AIM OF THE EXERCISE>
Within the entries below, find the portion that opens with the line containing "Otras formas de contacto (27, 242)" and closes with the line containing "Entidad (9, 2248)". Retype that portion exactly and only.

── DATASET CONTENT ──

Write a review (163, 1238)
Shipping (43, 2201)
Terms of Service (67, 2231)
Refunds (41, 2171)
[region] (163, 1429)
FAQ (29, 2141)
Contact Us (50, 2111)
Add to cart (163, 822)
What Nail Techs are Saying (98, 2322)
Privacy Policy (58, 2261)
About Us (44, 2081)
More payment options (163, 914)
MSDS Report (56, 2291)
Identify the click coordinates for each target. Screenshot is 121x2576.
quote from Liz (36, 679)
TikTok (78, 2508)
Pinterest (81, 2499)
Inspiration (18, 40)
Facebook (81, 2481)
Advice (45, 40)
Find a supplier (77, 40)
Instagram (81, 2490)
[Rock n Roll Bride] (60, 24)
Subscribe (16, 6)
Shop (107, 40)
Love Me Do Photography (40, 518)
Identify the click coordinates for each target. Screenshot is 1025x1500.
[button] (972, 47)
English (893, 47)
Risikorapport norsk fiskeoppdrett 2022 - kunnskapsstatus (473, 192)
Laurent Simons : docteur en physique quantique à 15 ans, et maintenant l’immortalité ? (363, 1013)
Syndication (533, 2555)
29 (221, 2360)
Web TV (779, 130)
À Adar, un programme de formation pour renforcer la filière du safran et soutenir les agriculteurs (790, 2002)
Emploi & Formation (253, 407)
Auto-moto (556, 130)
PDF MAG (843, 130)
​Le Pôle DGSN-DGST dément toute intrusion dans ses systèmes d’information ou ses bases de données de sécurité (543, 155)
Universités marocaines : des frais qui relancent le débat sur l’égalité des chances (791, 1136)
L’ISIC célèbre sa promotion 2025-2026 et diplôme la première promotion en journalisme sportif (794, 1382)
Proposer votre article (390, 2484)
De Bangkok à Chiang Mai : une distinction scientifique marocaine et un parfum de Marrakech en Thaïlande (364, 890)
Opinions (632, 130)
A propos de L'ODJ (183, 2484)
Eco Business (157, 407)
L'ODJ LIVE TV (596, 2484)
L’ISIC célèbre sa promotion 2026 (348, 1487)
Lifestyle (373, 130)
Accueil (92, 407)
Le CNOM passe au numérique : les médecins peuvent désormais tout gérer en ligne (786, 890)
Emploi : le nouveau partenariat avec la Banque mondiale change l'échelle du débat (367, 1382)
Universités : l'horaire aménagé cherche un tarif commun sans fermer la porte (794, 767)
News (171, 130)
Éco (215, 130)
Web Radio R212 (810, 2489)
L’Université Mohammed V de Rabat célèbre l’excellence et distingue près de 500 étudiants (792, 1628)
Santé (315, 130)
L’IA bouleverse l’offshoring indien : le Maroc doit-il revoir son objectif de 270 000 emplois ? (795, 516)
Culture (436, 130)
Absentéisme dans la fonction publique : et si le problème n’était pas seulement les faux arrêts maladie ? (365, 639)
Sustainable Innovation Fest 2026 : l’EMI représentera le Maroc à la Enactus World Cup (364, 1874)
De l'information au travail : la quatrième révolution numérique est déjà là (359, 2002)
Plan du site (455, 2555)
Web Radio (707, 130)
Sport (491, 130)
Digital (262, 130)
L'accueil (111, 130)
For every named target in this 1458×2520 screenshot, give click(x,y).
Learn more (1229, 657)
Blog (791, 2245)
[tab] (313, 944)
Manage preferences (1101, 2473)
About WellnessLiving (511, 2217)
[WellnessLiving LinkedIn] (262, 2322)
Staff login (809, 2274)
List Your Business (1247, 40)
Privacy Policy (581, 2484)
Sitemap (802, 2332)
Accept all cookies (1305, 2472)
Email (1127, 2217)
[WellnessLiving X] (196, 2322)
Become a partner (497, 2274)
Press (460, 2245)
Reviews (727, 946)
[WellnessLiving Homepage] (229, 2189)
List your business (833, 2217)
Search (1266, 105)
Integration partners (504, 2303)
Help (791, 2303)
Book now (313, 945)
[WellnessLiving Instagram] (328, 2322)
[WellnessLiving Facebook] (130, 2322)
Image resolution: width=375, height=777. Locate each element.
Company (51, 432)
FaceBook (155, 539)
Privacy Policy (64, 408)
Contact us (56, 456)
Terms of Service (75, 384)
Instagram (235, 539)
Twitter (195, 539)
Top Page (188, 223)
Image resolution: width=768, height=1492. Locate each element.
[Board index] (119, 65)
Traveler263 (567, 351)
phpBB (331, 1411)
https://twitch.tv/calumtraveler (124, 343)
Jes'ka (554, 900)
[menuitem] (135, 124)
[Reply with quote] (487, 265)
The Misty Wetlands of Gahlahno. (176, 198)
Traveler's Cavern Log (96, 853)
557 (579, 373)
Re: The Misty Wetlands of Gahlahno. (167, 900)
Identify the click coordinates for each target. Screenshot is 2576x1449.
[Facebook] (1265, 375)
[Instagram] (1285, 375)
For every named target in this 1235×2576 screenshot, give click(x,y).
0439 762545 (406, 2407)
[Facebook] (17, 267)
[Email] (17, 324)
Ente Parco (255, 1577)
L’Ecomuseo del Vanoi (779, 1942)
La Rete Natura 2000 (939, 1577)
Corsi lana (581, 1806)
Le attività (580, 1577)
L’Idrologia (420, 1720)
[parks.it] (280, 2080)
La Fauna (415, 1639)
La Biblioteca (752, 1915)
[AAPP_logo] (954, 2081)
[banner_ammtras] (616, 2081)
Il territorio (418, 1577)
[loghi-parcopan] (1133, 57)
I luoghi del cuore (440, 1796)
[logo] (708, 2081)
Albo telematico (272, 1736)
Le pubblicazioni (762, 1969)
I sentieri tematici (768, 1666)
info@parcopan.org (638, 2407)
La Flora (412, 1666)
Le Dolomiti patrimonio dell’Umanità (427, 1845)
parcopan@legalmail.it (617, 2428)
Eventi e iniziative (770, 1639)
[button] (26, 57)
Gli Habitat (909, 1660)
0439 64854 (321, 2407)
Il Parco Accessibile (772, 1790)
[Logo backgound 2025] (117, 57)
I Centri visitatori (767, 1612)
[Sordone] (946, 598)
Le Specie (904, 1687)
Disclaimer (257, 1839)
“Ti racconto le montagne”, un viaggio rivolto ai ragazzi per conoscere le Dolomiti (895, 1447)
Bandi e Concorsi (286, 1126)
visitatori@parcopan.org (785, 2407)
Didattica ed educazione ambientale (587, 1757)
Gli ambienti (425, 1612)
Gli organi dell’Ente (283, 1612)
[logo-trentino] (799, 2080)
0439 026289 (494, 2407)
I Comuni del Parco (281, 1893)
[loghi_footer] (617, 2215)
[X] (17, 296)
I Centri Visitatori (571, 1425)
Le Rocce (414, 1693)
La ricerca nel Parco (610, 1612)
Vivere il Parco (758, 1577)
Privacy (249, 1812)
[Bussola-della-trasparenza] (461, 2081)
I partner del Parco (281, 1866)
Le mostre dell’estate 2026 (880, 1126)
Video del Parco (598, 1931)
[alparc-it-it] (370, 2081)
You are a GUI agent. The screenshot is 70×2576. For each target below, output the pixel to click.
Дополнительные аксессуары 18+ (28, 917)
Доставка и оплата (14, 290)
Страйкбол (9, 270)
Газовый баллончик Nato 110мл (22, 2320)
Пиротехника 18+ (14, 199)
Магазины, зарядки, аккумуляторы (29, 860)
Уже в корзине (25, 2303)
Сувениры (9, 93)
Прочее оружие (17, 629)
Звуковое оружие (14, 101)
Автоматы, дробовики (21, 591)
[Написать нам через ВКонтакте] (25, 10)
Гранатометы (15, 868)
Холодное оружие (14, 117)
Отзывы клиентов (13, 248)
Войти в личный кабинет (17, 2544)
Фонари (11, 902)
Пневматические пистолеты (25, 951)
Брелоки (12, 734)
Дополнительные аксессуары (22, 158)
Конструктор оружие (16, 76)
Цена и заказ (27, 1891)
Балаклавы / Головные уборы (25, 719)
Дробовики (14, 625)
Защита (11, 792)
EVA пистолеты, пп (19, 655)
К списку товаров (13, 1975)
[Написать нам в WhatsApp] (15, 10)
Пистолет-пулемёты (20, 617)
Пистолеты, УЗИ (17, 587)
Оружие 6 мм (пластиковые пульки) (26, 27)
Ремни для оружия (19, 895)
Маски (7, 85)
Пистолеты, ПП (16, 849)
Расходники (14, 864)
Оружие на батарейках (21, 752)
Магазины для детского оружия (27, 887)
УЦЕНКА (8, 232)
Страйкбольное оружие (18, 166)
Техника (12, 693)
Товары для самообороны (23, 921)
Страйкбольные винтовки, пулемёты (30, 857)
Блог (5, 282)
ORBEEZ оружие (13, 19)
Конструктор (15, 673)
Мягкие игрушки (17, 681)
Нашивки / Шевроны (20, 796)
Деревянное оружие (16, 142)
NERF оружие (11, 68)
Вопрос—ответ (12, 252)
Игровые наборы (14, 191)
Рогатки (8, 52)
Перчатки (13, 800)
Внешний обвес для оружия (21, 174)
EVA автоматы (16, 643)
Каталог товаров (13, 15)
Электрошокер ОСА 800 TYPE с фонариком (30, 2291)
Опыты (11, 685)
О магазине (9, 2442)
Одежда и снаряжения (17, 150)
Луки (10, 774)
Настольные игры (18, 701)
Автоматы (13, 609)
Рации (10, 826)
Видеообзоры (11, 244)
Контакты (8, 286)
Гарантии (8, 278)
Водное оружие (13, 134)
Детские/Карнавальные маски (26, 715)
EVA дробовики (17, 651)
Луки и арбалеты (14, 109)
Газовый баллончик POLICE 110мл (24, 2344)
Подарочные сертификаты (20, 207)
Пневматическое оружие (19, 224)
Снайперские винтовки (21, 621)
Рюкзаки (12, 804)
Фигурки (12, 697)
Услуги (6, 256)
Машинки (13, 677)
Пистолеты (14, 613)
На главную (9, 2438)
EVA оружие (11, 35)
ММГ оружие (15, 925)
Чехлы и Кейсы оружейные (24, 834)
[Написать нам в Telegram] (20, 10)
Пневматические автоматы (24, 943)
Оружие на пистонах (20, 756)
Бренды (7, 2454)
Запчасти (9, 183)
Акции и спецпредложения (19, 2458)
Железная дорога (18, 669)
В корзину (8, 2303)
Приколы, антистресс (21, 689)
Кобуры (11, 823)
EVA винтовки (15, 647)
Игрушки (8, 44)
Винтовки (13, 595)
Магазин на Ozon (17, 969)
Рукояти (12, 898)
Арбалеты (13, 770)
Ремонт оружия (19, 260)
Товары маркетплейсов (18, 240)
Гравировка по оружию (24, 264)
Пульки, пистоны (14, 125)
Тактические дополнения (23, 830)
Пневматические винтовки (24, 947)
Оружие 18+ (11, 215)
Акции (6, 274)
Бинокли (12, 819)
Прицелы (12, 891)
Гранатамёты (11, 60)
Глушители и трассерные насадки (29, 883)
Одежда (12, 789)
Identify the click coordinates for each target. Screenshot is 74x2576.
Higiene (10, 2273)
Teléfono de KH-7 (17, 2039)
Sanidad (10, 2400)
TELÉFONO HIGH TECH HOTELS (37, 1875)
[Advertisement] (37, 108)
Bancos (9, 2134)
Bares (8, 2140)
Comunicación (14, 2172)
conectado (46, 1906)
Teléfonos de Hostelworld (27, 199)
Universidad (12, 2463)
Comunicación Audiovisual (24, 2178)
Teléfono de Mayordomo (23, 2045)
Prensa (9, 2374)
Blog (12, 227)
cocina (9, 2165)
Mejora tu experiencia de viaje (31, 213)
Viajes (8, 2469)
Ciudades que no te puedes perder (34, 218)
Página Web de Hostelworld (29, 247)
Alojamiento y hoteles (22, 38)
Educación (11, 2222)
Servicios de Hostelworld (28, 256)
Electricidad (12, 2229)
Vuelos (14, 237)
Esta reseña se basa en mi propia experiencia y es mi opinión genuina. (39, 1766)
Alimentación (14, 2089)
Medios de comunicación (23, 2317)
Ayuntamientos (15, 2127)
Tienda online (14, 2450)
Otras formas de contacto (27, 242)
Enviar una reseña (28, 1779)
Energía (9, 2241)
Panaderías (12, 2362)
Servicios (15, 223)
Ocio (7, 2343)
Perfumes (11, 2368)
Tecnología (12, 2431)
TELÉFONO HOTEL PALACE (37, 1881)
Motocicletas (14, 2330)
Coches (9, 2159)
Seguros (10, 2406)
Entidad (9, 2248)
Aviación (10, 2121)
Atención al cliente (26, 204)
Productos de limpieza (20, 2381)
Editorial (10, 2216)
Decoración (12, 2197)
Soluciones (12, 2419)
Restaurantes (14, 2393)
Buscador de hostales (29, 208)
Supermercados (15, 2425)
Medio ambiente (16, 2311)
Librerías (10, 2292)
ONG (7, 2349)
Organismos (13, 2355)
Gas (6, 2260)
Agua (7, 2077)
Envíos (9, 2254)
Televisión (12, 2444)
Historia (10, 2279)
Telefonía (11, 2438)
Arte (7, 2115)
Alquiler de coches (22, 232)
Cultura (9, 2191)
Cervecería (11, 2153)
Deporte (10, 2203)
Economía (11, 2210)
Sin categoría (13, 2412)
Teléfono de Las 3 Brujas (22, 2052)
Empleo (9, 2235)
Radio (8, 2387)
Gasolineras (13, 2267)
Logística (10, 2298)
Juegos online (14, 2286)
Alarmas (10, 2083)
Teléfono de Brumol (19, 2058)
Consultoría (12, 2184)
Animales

───

SOLUTION TO THE PROBLEM>
Otras formas de contacto (27, 242)
Enviar una reseña (28, 1779)
Energía (9, 2241)
Panaderías (12, 2362)
Servicios (15, 223)
Ocio (7, 2343)
Perfumes (11, 2368)
Tecnología (12, 2431)
TELÉFONO HOTEL PALACE (37, 1881)
Motocicletas (14, 2330)
Coches (9, 2159)
Seguros (10, 2406)
Entidad (9, 2248)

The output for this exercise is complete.